====== SOURCE RECORDS

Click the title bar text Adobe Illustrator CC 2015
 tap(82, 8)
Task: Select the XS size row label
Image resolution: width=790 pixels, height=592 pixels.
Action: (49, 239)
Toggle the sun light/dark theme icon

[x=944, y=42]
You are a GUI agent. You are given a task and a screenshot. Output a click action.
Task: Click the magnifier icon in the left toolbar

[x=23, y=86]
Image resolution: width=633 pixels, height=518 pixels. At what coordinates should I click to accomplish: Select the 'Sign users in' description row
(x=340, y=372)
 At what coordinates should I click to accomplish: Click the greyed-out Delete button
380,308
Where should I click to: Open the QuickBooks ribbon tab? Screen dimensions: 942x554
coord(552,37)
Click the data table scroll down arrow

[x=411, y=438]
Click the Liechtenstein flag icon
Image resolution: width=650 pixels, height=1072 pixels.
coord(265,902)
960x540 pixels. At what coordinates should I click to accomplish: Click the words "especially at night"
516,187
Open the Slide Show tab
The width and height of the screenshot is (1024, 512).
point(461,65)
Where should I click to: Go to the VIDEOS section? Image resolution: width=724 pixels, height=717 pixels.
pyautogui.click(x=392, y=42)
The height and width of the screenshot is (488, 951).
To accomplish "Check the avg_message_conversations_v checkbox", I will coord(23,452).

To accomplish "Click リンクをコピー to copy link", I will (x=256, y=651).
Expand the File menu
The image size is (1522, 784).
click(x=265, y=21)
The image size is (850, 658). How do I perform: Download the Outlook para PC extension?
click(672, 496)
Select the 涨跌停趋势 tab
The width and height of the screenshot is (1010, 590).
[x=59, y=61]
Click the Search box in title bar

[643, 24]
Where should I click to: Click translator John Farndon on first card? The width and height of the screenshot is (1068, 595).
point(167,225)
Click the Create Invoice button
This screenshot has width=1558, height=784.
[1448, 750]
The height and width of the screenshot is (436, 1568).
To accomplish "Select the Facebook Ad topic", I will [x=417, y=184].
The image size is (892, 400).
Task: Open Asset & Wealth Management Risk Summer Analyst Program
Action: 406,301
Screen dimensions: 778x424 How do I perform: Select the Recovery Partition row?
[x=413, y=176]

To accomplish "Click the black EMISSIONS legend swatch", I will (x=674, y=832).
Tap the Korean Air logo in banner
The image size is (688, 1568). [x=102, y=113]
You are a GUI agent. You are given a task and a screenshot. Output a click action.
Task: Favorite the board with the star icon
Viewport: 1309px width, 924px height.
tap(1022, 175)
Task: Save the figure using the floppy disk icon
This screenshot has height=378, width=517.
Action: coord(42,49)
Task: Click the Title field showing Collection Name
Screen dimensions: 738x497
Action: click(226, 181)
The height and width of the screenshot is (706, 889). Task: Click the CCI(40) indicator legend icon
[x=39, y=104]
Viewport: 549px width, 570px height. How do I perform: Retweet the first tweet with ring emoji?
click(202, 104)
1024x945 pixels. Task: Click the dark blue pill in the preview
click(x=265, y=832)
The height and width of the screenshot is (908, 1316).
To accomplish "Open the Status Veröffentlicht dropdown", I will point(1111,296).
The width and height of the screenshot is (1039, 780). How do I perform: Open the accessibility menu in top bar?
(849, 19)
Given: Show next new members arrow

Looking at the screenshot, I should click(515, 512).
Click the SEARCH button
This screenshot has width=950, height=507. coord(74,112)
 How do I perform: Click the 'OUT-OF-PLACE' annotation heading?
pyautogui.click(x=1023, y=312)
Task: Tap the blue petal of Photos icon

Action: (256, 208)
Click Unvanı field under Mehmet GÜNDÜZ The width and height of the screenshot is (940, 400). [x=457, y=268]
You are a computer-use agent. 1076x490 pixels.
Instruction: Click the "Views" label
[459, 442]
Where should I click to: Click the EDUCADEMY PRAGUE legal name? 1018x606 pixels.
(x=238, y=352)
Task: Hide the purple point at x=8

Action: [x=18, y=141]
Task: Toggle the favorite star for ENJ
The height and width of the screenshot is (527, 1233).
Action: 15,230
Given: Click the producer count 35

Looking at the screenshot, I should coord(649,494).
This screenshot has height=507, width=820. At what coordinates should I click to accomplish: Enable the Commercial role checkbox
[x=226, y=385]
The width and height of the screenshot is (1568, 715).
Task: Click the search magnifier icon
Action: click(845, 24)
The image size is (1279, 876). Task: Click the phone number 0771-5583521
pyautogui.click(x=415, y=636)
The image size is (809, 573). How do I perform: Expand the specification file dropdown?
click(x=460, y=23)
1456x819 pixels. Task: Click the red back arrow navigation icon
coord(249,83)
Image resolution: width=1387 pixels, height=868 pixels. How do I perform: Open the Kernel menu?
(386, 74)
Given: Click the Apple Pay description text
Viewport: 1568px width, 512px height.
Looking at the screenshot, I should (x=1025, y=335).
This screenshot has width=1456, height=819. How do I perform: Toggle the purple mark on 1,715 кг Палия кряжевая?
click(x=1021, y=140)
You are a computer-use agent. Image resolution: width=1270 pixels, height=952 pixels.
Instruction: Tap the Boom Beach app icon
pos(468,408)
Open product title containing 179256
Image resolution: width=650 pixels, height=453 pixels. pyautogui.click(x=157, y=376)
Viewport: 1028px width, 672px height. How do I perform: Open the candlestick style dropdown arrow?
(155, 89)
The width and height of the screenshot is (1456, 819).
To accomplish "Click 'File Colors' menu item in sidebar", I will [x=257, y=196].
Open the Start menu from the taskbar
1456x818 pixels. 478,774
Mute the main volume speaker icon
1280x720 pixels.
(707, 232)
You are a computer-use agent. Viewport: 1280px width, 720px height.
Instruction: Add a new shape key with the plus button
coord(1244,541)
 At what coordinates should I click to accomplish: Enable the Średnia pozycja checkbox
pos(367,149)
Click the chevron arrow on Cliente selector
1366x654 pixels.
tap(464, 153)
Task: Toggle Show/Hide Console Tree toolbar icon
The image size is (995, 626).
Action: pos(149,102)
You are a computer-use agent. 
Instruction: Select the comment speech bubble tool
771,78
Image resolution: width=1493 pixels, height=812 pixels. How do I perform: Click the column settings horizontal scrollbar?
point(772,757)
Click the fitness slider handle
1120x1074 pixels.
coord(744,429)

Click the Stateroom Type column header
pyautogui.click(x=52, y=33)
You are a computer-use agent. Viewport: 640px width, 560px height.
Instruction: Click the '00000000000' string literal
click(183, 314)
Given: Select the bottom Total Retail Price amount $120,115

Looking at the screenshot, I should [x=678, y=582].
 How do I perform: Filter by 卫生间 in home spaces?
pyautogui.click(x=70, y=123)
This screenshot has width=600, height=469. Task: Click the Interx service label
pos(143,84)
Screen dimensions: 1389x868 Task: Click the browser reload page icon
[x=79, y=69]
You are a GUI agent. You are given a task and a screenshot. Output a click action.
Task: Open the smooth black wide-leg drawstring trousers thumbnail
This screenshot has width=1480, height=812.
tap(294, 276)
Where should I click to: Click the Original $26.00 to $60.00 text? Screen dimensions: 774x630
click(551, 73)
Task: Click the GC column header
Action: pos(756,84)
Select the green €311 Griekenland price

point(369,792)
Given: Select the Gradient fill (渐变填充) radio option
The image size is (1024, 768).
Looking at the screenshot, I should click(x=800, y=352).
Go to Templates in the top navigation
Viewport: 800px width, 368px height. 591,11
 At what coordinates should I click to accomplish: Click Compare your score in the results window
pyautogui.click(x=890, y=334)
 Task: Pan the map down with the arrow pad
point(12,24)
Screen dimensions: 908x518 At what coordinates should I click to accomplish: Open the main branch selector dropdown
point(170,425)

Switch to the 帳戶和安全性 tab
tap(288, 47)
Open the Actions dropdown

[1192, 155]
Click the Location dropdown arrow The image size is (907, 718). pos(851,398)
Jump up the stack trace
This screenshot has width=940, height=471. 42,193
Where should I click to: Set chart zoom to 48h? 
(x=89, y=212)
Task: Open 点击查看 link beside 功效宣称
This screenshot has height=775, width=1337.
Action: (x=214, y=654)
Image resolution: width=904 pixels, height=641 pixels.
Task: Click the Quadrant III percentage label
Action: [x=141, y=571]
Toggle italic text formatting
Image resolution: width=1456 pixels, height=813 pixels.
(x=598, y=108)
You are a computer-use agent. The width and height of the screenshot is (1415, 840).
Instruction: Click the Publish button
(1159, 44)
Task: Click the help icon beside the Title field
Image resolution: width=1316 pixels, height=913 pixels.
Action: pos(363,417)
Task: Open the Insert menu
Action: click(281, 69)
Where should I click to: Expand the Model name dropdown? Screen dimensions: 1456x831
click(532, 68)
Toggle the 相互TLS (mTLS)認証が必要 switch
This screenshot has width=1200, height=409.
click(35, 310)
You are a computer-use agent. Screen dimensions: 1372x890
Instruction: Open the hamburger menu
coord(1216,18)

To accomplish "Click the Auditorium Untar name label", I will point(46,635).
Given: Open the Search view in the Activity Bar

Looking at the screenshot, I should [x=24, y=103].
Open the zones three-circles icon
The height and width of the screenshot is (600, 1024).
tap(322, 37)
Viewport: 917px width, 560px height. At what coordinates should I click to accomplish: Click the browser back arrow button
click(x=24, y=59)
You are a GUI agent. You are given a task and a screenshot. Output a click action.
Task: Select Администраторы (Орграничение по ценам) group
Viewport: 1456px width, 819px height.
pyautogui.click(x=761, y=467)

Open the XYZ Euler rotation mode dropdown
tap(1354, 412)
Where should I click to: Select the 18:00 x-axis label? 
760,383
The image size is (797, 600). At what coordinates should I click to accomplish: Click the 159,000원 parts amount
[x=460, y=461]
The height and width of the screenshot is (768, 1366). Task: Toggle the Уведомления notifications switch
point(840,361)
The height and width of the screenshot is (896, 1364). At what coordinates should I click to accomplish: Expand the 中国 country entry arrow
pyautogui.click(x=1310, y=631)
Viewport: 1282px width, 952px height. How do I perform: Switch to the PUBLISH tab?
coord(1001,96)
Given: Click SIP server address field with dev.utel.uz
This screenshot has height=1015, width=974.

============

Copy every line from the entries above that contains the word "label", matching case exactly.

Task: Select the XS size row label
Instruction: Click the "Views" label
This screenshot has width=600, height=469. Task: Click the Interx service label
Task: Click the Quadrant III percentage label
To accomplish "Click the Auditorium Untar name label", I will point(46,635).
Where should I click to: Select the 18:00 x-axis label? 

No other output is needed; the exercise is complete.